### Exercise brief
Copy out all the lines of the data that hold the word "computer".

### Material shown
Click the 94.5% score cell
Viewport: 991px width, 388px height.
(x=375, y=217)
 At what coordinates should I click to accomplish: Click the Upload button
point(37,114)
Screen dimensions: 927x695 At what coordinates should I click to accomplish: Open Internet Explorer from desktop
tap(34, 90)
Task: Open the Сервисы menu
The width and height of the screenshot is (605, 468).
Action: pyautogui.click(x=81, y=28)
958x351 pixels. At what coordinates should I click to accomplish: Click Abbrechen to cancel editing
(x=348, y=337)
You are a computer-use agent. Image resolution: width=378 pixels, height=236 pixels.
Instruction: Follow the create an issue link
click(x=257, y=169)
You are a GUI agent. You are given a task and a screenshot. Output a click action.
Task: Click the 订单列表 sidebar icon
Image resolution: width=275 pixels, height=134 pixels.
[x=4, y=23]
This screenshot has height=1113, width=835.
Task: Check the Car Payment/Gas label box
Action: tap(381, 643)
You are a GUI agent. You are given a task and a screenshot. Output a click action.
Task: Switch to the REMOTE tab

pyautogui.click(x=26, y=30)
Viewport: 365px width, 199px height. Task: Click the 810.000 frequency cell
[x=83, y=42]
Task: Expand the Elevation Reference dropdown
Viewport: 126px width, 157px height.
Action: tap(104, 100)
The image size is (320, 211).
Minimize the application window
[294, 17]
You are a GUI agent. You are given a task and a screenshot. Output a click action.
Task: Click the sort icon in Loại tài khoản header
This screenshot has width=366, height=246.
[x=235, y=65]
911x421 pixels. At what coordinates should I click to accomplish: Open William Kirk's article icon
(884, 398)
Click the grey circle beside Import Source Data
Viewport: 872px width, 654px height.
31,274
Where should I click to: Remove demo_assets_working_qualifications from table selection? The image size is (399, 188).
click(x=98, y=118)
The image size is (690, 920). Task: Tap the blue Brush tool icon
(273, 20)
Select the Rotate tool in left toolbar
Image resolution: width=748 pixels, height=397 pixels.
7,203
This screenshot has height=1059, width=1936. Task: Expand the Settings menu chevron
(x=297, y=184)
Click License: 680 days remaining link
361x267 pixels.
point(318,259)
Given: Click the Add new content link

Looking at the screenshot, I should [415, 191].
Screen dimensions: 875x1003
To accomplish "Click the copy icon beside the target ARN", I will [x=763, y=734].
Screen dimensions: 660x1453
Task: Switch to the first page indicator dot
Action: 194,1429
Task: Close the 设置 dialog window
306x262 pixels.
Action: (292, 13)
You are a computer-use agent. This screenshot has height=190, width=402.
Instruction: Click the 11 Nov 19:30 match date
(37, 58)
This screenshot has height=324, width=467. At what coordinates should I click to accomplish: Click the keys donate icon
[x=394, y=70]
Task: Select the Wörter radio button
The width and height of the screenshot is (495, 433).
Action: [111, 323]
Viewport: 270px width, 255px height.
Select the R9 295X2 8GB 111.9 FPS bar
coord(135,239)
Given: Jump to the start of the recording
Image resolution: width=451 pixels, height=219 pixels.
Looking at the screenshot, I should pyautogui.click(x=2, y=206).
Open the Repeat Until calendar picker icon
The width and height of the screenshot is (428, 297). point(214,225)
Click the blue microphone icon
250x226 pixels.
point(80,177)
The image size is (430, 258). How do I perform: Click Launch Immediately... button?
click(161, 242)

### Solution to the problem
You are a computer-use agent. Image resolution: width=378 pixels, height=236 pixels.
You are a computer-use agent. This screenshot has height=190, width=402.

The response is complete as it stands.